Stage 1 was to have the now greying eyebrows and eyelashes dyed to add definition and once all was dry I went to the spray paint shop for Stage 2. My instructions were clear and simple: I wanted a healthy glow and not to look like I was marinated in carrot and orange juice for a month! The beautician seemed quite efficient and worked in a steady way around my body.  It looked a little darker than I intended, but that was probably my eyes playing tricks since I was so pale before she began.

The colour seemed to become stronger as it settled and by morning I was certainly not anaemic! The beautician must have been distracted or misheard my message, because after thirty years living in Northern Ireland I had become an Orange Woman! 😉

Holy mother of the the vestal virgins, what on earth was I going to do?

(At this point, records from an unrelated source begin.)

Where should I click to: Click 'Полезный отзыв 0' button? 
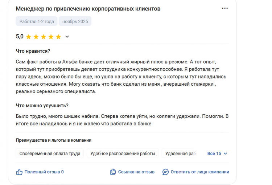coord(44,172)
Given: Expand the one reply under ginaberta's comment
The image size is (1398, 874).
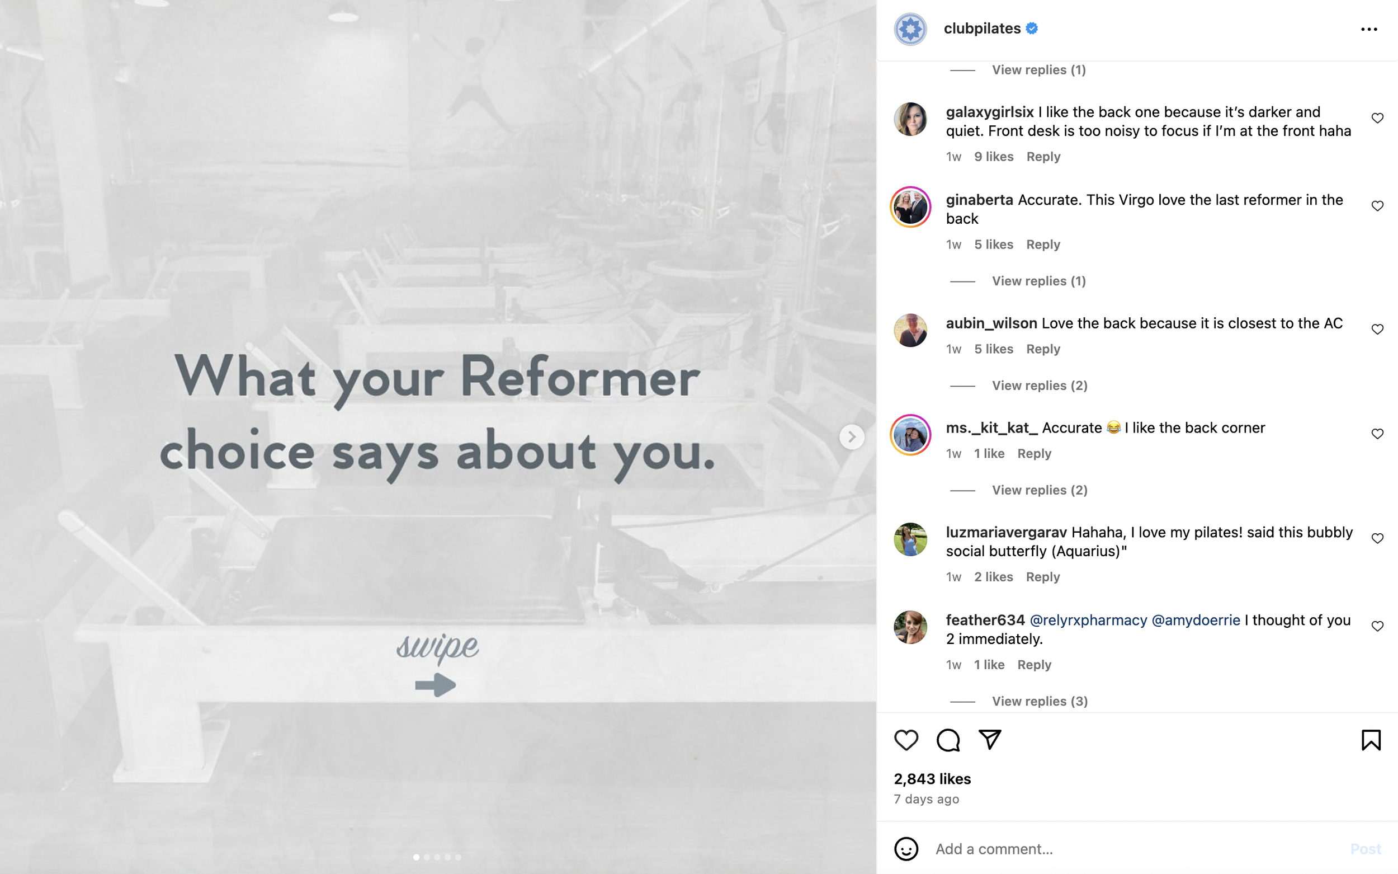Looking at the screenshot, I should [x=1039, y=281].
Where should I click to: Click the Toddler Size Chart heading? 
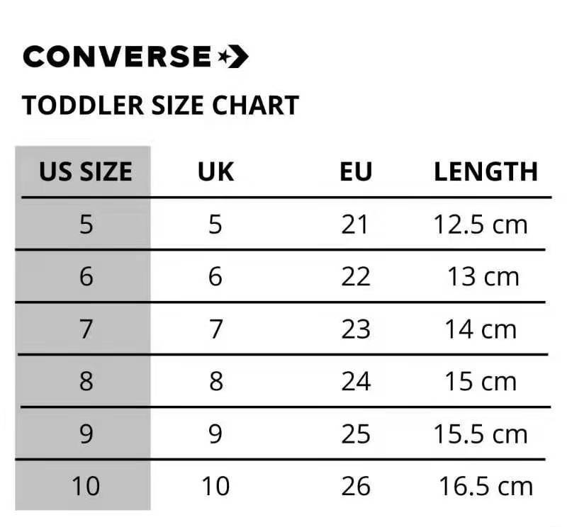(160, 106)
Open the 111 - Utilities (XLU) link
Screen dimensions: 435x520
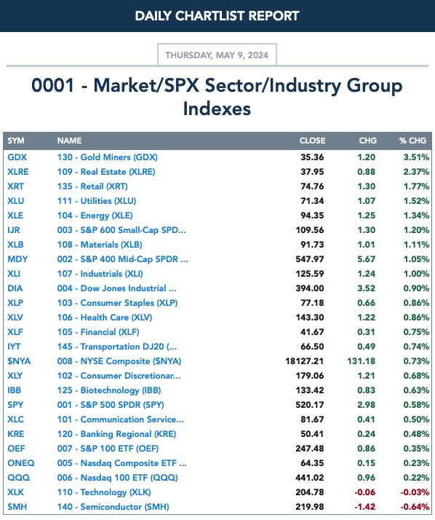point(97,201)
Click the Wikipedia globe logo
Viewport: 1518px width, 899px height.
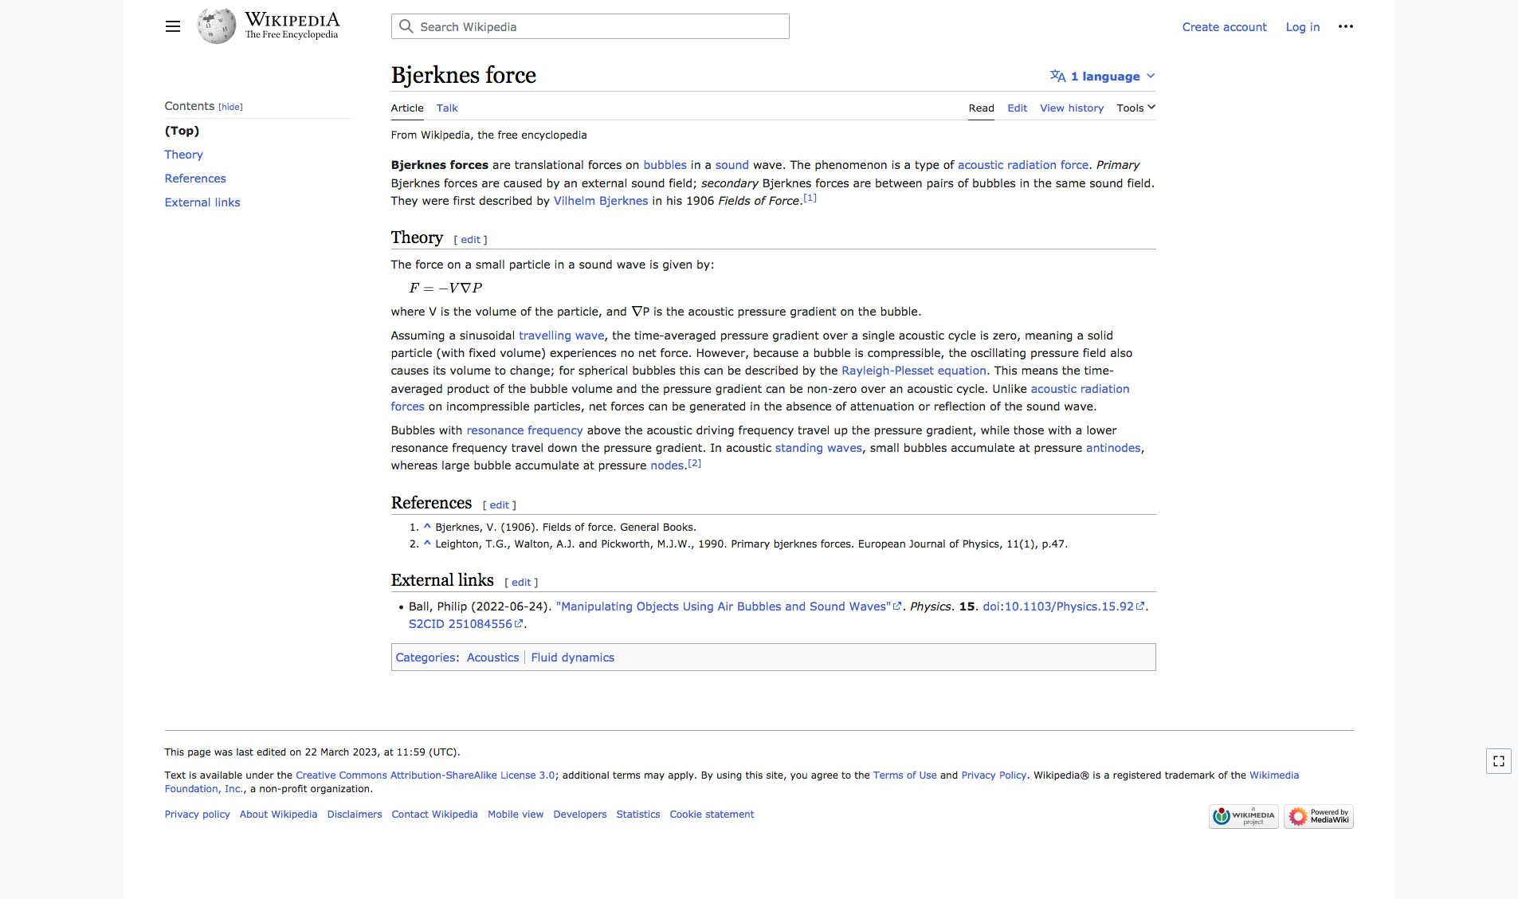pos(217,26)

“Shower”! I shouted.  I have no notion why I was shouting since I was the only person in the house.

I scrubbed, I rinsed and I scrubbed again, to no avail.  Even my salty tears had no effect.  I was contemplating taking the veil.  I was desperate!

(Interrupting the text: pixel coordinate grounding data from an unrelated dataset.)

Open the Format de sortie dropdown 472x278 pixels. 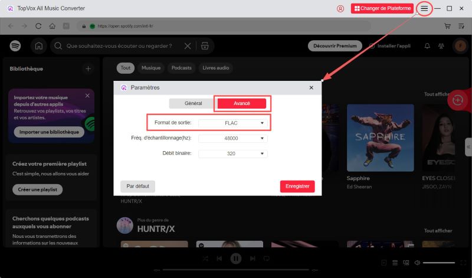click(x=232, y=123)
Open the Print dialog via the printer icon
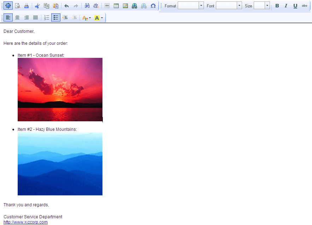The width and height of the screenshot is (312, 225). pyautogui.click(x=27, y=6)
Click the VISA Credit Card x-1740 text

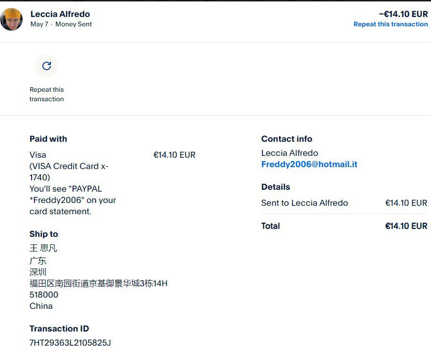pos(69,172)
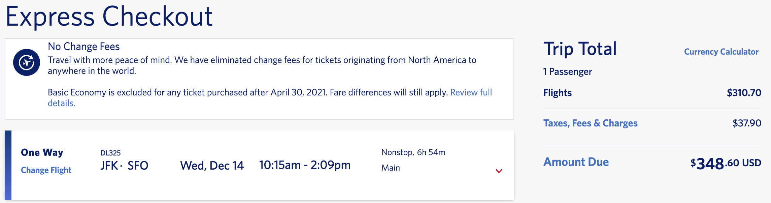Viewport: 771px width, 203px height.
Task: Click the Flights price row
Action: coord(557,93)
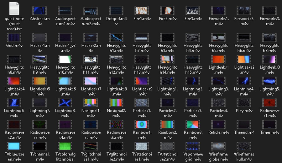Screen dimensions: 282x163
Task: Click the Nosignal1.m4v color bars thumbnail
Action: pyautogui.click(x=91, y=103)
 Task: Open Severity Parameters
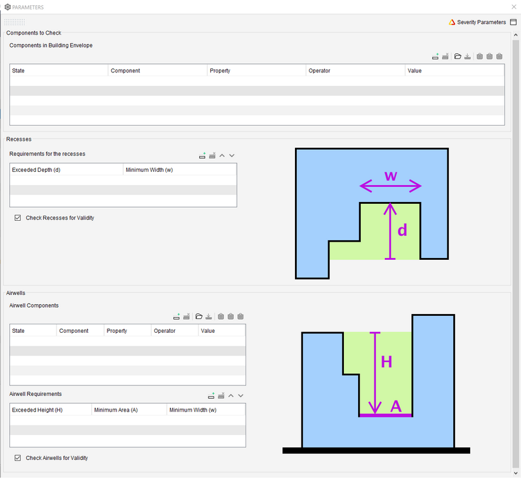477,22
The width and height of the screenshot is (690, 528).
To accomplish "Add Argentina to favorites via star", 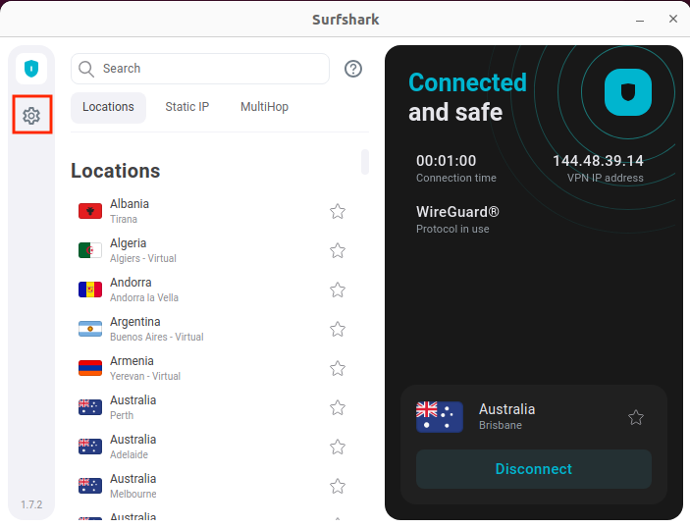I will [x=338, y=329].
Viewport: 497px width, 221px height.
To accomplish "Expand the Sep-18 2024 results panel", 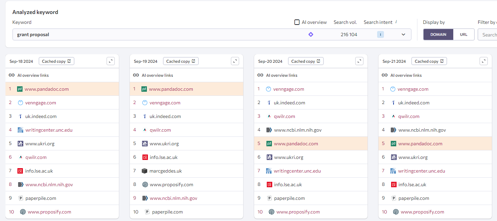I will [x=110, y=61].
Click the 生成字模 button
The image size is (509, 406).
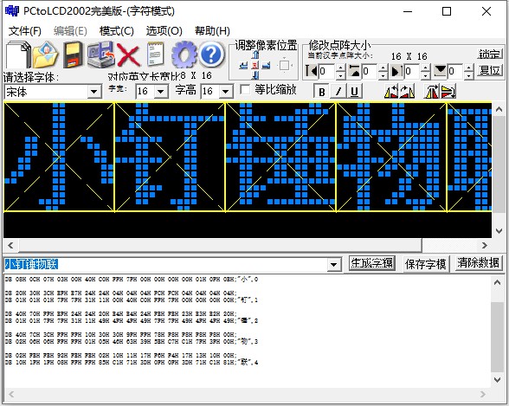point(371,263)
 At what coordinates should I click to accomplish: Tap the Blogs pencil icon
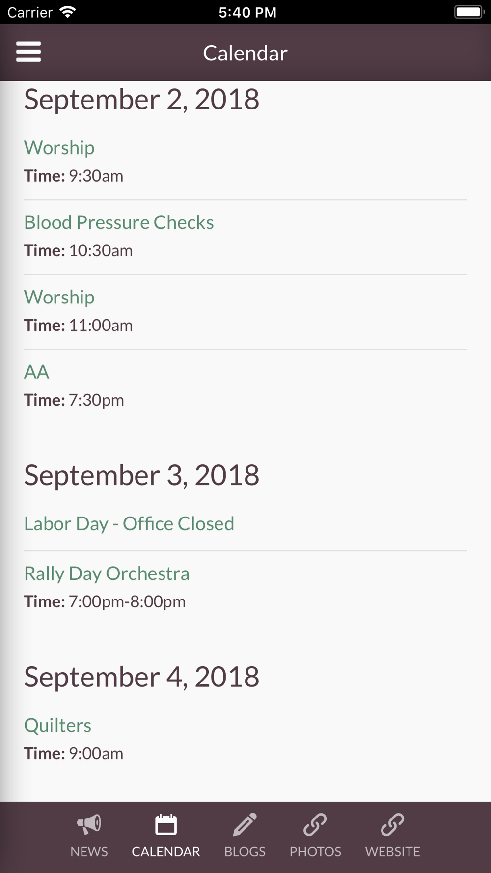click(245, 824)
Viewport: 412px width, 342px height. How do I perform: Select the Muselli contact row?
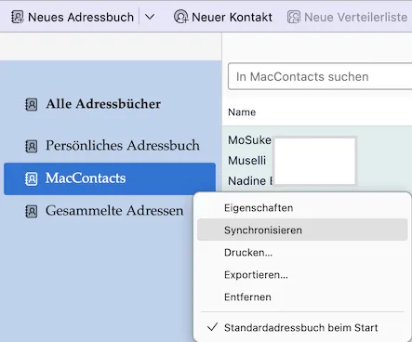[317, 161]
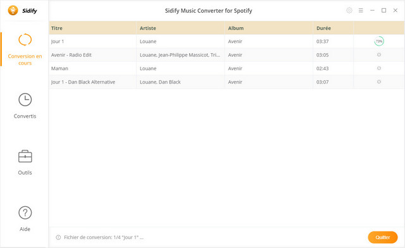Click pending status icon for Maman row
Screen dimensions: 405x248
pos(379,68)
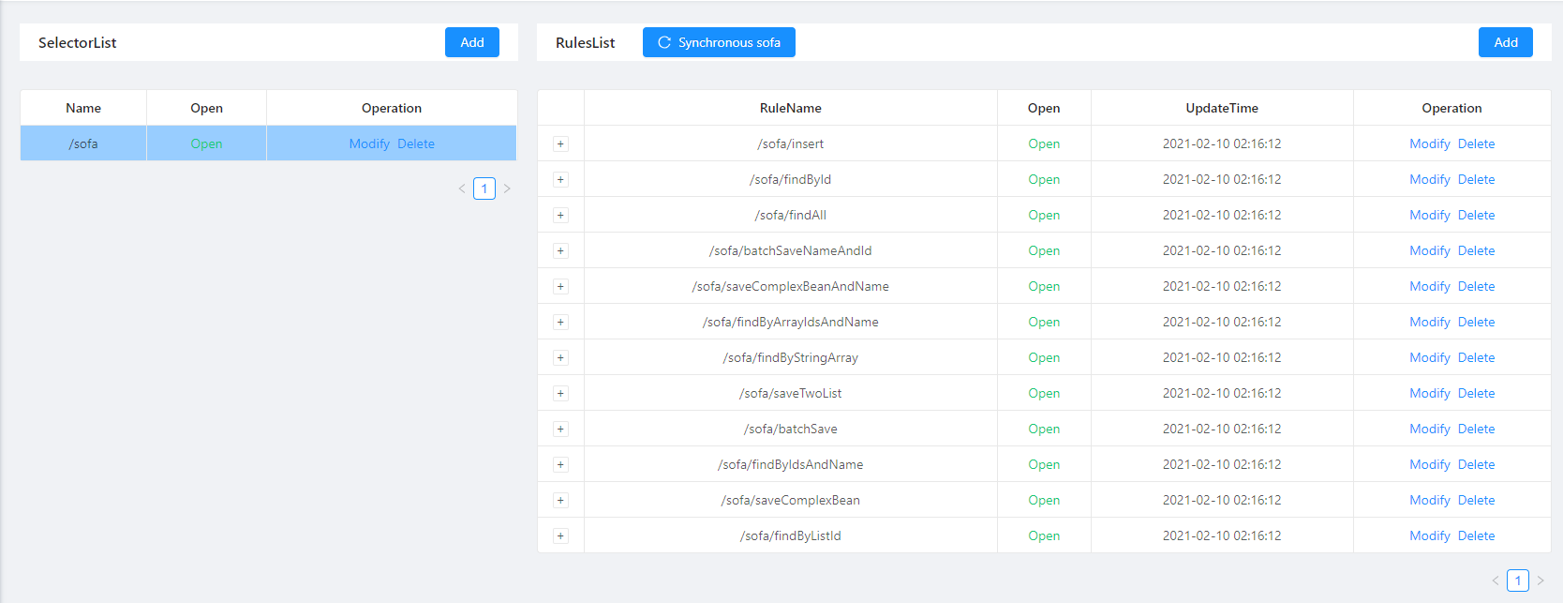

Having arranged to meet Elly by lunchtime I decided to set out and she would come up with a solution for me. Little did I realise how punny and funny that would turn out to be!

The eyelashes were the correct colour but alas the eyebrows looked as if they were painted with an inch wide brush and the colour was completely wrong for me. If I was no picture to look at, then Elly’s face sure made up for it! “OMG! WHAT HAPPENED TO YOU MUM?” replaced the usual excited welcome and hug.

While I sipped coffee frantic calls were made to Elly’s good friend Ena at Isis Beauty Salon, and appointments were juggled about to accommodate me. Ena set to work and sorted the eyebrows.  Using alcohol soaked pads she gently started to rub my face. “Yes its working”, squealed Elly, and I am not sure if it was encouragement for Ena or to appease me. Since I was lying down with my eyes closed I had no idea if I was now striped like a Zebra or spotted like a Leopard!

“VODKA!” said Ena. “Buy some on the way home and use it to bleach the skin”

We did!  And within the hour I was stripped, dipped, and went a step further than Cleopatra!’  She bathed in Asses’ milk, but Grannymar bathed in Vodka!

It worked and I did go to the Ball

Once I entered the Alexander Hotel the Toyboys were surrounding me and falling to their knees.  We had fun, we had laughter and met amazingly talented people, it was an honour to be there and the memories will linger for many a long year!

Late in the evening I was interviewed by Conn Ó Muíneacháin!  We finished with the story of the young gentleman who earlier shook my hand and told me I made his night, (now you don’t expect me to name him here, do you?). I told Conn that it was many a long year since I made any man’s night! With that his tape ran out and it was time for Cinderella to return to the ashes.